### GOAL OF THE EXERCISE:
Set down, exactly as written, the lines from the top of the data to the line that holds "You are a computer-use", and omit the pictures.

### GIVEN DATA:
◇ ◇ ◇ ◇

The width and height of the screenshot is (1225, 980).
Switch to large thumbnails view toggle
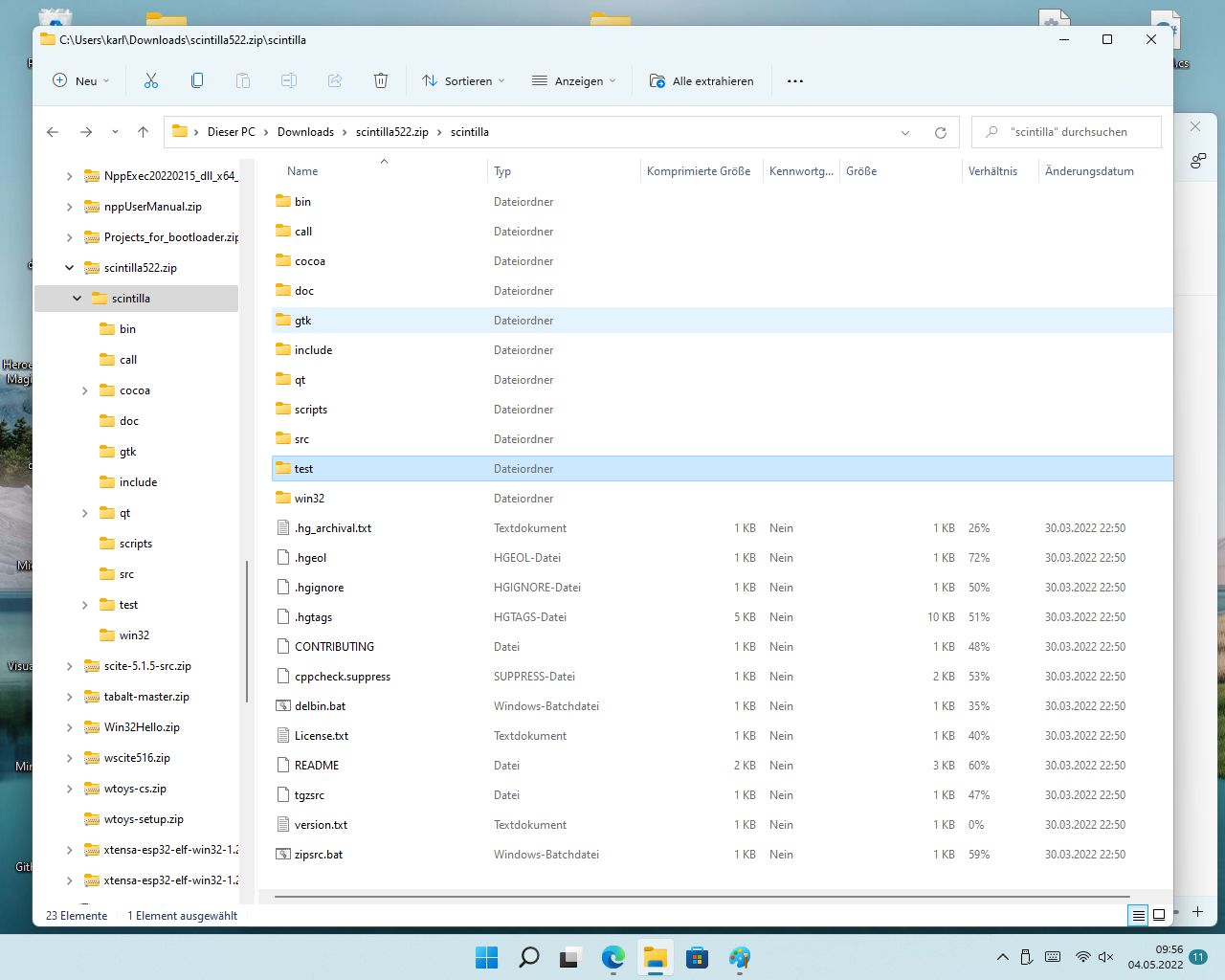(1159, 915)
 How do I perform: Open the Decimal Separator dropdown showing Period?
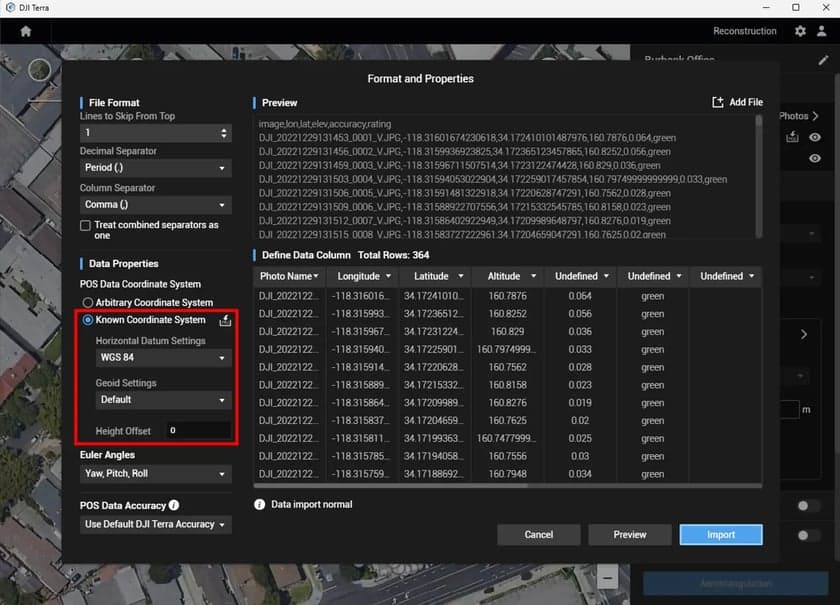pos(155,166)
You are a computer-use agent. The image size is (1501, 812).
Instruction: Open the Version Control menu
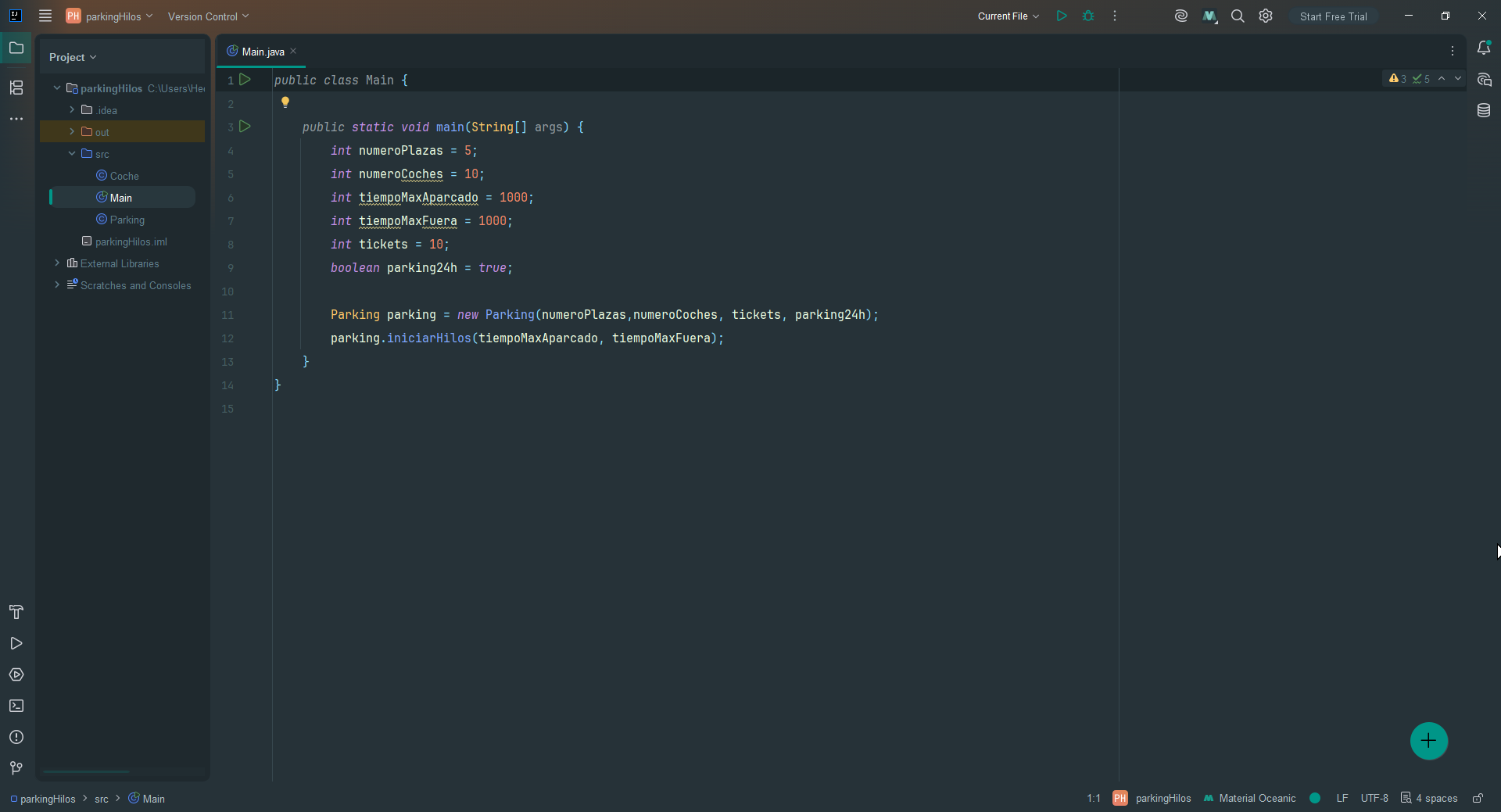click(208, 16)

◇ ◇ ◇ ◇

### EXPECTED ANSWER:
The width and height of the screenshot is (1225, 980).
Switch to large thumbnails view toggle
(1159, 915)
 How do I perform: Open the Decimal Separator dropdown showing Period?
pos(155,166)
You are a computer-use agent. The image size is (1501, 812).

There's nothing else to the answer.